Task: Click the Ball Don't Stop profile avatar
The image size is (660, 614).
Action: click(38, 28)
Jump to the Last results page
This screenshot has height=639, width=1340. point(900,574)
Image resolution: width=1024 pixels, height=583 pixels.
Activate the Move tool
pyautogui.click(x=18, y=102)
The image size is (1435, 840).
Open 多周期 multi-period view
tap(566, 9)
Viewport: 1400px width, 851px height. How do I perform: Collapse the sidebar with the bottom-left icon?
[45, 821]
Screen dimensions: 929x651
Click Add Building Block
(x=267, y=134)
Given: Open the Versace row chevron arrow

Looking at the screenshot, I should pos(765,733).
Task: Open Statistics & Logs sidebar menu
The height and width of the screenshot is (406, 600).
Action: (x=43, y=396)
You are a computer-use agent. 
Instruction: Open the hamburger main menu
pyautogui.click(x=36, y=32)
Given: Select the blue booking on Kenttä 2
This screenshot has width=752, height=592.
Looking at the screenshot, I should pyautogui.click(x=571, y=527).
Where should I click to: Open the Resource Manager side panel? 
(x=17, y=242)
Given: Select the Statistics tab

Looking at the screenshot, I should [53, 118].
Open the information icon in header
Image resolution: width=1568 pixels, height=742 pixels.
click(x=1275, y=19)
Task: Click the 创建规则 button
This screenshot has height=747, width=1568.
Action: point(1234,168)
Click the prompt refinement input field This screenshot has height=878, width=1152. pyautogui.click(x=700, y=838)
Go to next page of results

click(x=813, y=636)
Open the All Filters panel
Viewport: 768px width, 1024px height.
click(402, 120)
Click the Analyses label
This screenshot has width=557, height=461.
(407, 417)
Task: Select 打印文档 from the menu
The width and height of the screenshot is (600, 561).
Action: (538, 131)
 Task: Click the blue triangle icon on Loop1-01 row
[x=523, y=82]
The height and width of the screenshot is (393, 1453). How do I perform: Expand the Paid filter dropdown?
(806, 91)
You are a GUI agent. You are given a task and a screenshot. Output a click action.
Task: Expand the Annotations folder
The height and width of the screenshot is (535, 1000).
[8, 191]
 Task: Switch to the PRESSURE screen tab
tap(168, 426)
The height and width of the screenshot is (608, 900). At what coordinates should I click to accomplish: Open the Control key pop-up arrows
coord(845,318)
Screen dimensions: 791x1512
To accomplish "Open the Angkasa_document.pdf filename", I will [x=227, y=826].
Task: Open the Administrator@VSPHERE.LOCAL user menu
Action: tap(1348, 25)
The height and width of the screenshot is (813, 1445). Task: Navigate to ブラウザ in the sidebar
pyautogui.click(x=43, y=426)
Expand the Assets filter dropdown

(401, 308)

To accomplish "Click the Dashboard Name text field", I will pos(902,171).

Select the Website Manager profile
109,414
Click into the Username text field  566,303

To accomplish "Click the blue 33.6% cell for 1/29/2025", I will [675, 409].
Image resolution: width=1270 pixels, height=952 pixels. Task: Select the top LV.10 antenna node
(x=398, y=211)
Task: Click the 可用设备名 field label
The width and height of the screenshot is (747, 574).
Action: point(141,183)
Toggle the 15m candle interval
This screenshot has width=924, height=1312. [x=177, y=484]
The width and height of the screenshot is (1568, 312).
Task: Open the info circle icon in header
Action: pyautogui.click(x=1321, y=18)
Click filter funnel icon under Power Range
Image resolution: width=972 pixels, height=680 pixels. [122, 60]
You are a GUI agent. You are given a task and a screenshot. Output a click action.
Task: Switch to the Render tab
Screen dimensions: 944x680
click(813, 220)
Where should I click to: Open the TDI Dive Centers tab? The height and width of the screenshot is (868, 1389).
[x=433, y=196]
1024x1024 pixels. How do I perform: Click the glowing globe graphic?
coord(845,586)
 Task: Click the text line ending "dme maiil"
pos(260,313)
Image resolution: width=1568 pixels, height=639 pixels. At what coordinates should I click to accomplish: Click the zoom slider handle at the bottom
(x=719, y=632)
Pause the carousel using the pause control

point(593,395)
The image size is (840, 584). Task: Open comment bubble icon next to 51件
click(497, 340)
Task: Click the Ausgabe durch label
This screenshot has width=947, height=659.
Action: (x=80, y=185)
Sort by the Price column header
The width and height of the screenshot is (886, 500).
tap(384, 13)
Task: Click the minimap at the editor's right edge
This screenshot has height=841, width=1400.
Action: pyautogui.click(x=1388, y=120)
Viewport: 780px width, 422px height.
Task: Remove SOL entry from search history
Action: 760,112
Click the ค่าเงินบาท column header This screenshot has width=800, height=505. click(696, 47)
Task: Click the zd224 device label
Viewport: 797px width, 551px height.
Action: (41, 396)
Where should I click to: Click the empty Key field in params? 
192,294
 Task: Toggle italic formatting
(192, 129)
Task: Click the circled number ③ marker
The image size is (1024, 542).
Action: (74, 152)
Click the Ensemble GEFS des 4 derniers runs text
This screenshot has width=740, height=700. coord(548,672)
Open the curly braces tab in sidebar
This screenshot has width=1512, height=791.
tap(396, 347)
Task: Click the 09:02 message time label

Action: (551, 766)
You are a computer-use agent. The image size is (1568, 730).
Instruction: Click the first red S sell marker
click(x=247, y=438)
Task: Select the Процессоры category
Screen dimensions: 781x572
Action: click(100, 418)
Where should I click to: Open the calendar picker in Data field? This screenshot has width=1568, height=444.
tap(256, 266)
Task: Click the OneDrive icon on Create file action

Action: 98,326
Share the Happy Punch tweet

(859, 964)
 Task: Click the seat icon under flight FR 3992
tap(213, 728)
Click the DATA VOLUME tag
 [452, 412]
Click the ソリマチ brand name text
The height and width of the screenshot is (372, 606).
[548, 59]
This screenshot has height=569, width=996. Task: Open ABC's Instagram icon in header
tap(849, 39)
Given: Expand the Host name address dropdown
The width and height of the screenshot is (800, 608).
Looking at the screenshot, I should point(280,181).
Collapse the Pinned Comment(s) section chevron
-------------------------
**WHAT IS BEING ASKED:** Transcribe the listing verbatim, beginning with the line that contains "Task: Click the circled number ③ marker" and continuing through the final line of the listing.

**SOLUTION BELOW:**
Task: Click the circled number ③ marker
The image size is (1024, 542).
Action: (74, 152)
Click the Ensemble GEFS des 4 derniers runs text
This screenshot has width=740, height=700. coord(548,672)
Open the curly braces tab in sidebar
This screenshot has width=1512, height=791.
tap(396, 347)
Task: Click the 09:02 message time label

Action: (551, 766)
You are a computer-use agent. The image size is (1568, 730).
Instruction: Click the first red S sell marker
click(x=247, y=438)
Task: Select the Процессоры category
Screen dimensions: 781x572
Action: click(100, 418)
Where should I click to: Open the calendar picker in Data field? This screenshot has width=1568, height=444.
tap(256, 266)
Task: Click the OneDrive icon on Create file action

Action: 98,326
Share the Happy Punch tweet

(859, 964)
 Task: Click the seat icon under flight FR 3992
tap(213, 728)
Click the DATA VOLUME tag
 [452, 412]
Click the ソリマチ brand name text
The height and width of the screenshot is (372, 606).
[548, 59]
This screenshot has height=569, width=996. Task: Open ABC's Instagram icon in header
tap(849, 39)
Given: Expand the Host name address dropdown
The width and height of the screenshot is (800, 608).
Looking at the screenshot, I should point(280,181).
Collapse the Pinned Comment(s) section chevron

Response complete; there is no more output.